Cost: FY03: $3 billion FY03 - FY12: $4 billion

Stimulus Impact:

The rising costs of health care have had a disproportionate impact on small businesses. Providing their employees with health coverage creates a significant drain on the resources of these businesses. This provision will encourage small businesses to retain their workforce by reducing the “price” of retaining each worker, and provide them with additional resources that could be used toward investment or additional hiring.


The provision will allow small businesses to deduct up to $75,000 of investment in equipment during 2003. Under current law, businesses that invest less than $200,000 can deduct up to $25,000 of their investment in 2003. This measure increases the deductible amount by $50,000 for one year and raises the phase-out threshold to $325,000.

Cost: FY03: $2 billion FY03 - FY12: $1 billion

Stimulus Impact

Currently, businesses are spending very little money on new equipment and other capital assets. Small business investment is an important source of spending for the U.S. economy. Raising the expensing limit for one-year will boost spending in the short-term, thereby providing stimulus to the economy.


The 2001 stimulus bill provided an additional first-year depreciation allowance of 30% for investments in business equipment and facilities between September 10, 2001 and September 11, 2004. This provision increases the additional depreciation to 40% for the remaining months of the bonus period.

Cost: FY03: $14 billion FY03 - FY12: $4 billion

Stimulus Impact:

Currently, businesses are spending very little money on new equipment and facilities. This provision would provide an incentive for businesses to increase such spending soon. Businesses would have a strong incentive to act quickly because any spending that would take place beyond the expiration period would not benefit at all from this increase in the depreciation allowance. The increase in spending on equipment in the near-term would help to stimulate the economy.

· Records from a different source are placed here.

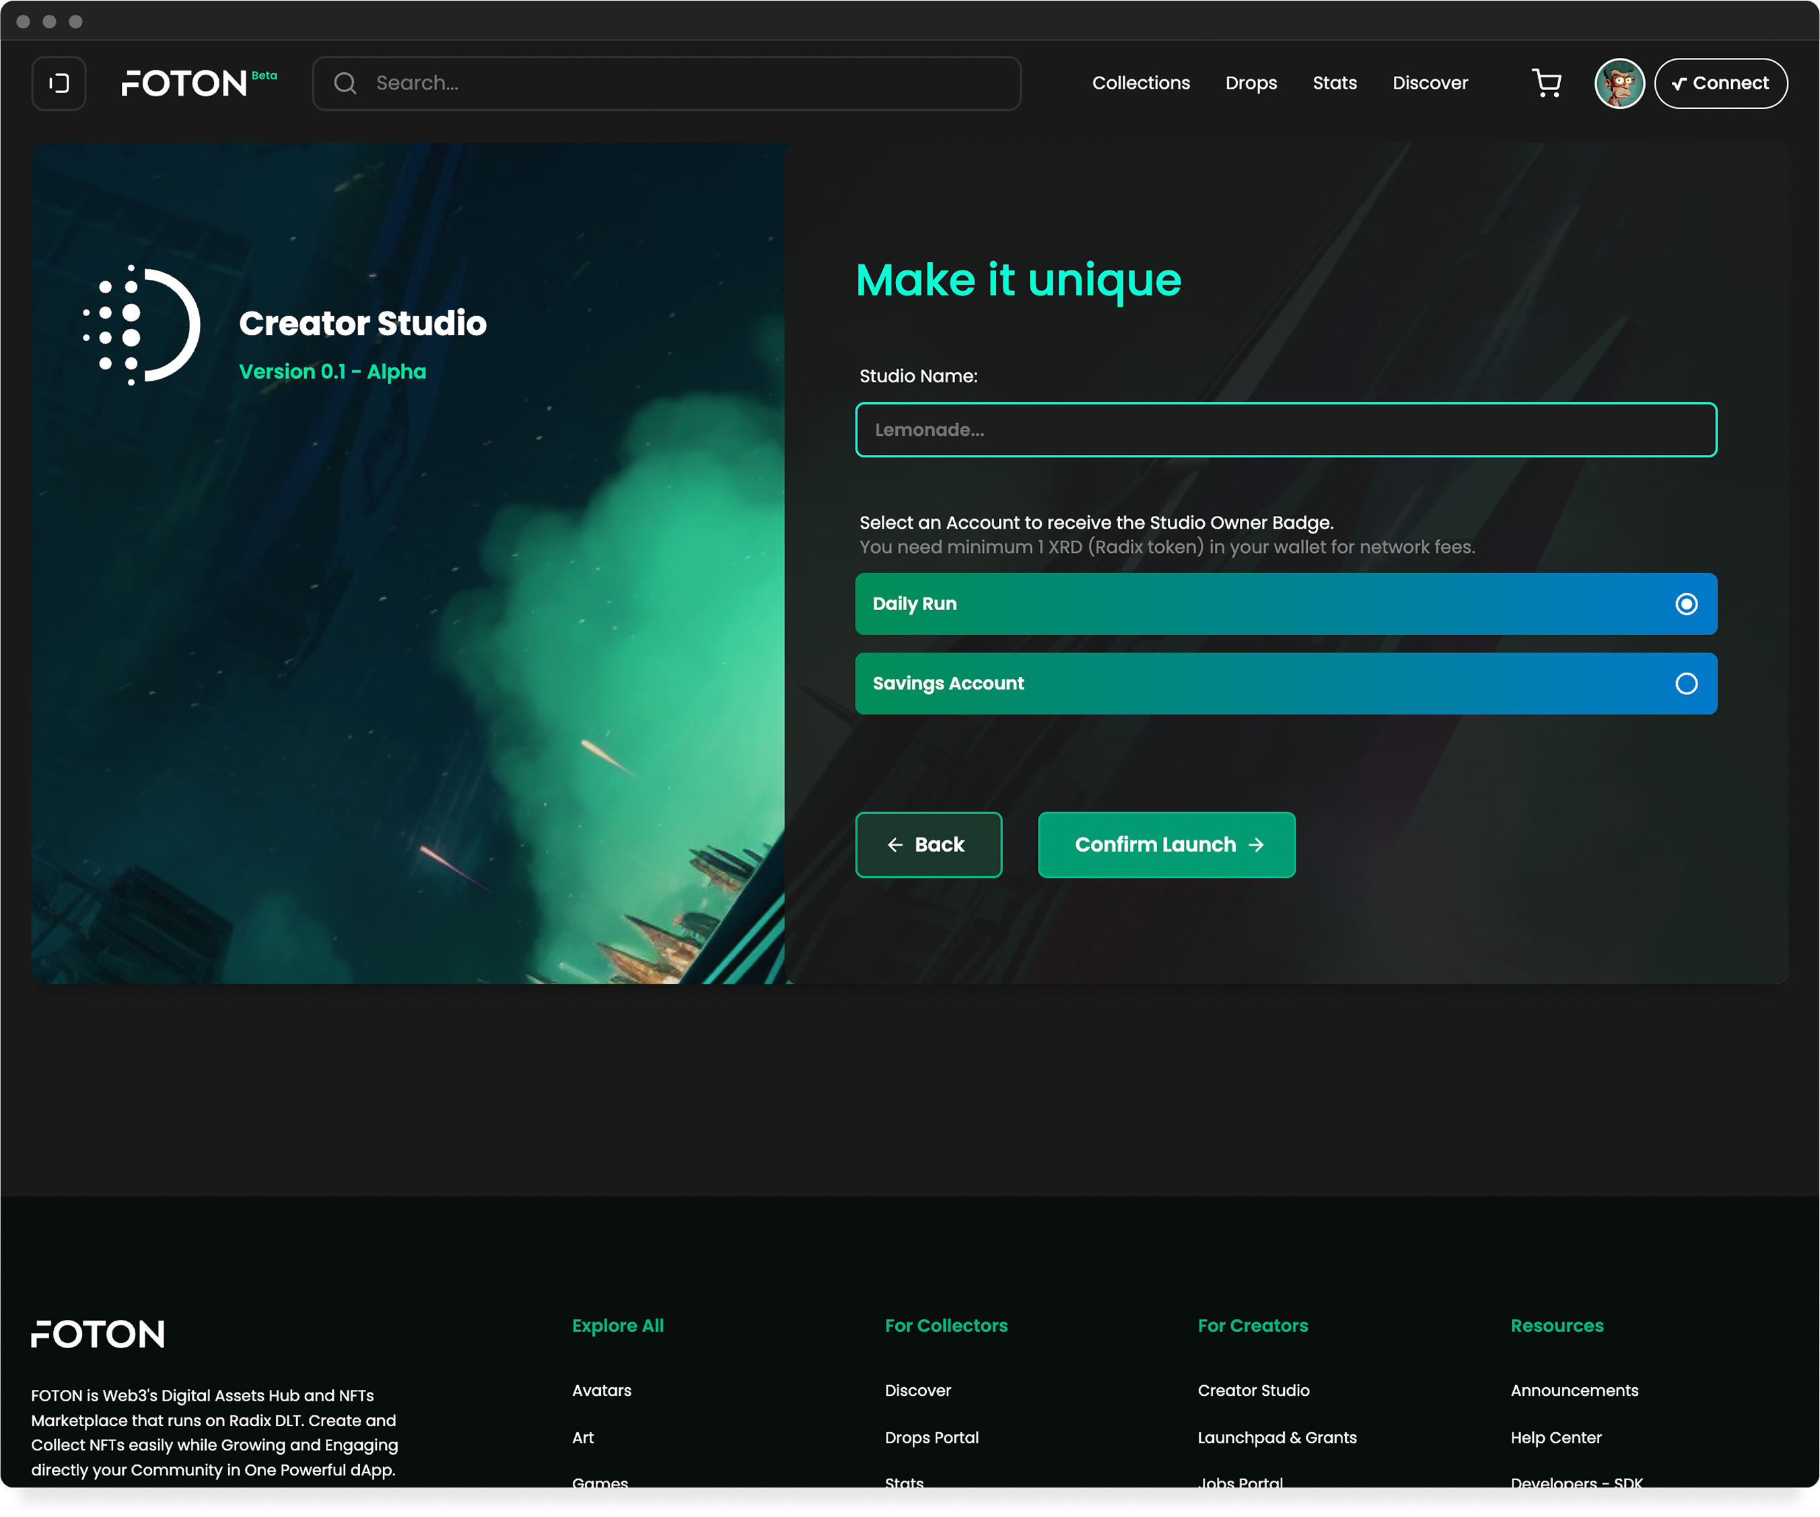Click the footer FOTON logo
This screenshot has width=1820, height=1517.
tap(98, 1334)
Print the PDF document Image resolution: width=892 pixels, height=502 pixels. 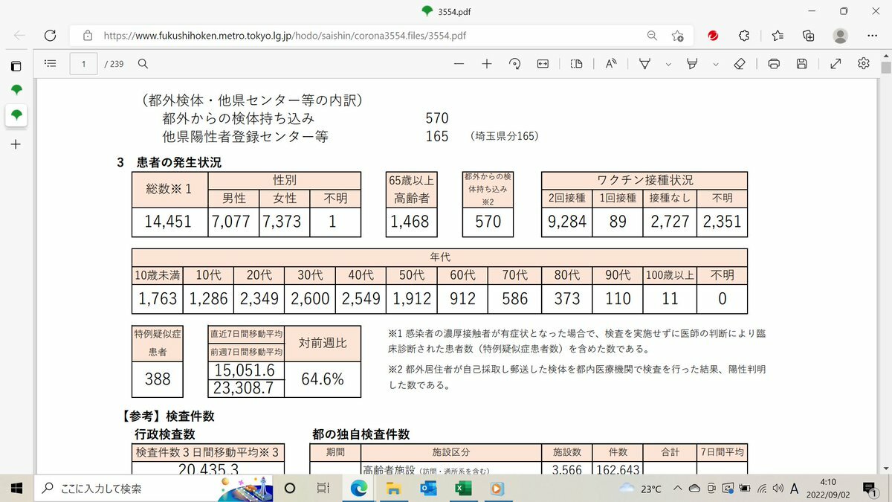pyautogui.click(x=774, y=64)
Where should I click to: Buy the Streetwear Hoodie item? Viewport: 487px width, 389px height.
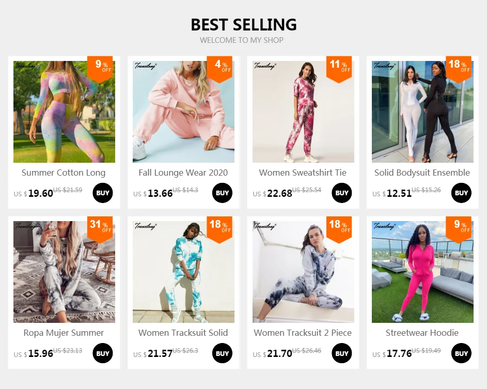461,353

The provision extends three key 60-vote points-of-order through December 31, 2004 or longer. As the other parts of this stimulus package increase the FY03 deficits, it is important that this package also promote long-term fiscal discipline. The best way to do this is to extend the three key 60 vote points-of-order that expire on April 15th so that they expire on December 31, 2004 or later.

Stimulus Impact:

This stimulus package would cost $160 billion in FY 2003. Although it might appear that enactment of the package would hurt long-term fiscal discipline, this would not be the case. The package has no cost in the out-years; indeed it actually saves a small amount of money during those periods. Nonetheless, to avoid any appearance that the package would harm fiscal discipline, the package includes an extension of three key 60-vote points-of-order from April 15th, 2003 to the end of calendar 2004 or longer. The expiration of these points-of-order on April 15th under current law has raised serious concerns that long-term fiscal discipline will disappear after that date. Extension of these points-of-order can help to reduce those concerns by preventing enactment of legislation that would substantially increase budget deficits in the out-years.

The prevention of deficit increases in the out-years is important not just for the future of the economy but for today’s economy as well. The prevention of deficit increases in the out-years prevents upward pressure on long-term interest rates today. If long-term interest rates were to increase today, there would be a reduction in consumer and business capital spending that is financed by borrowing. These reductions in spending would exacerbate the economy’s current weakness.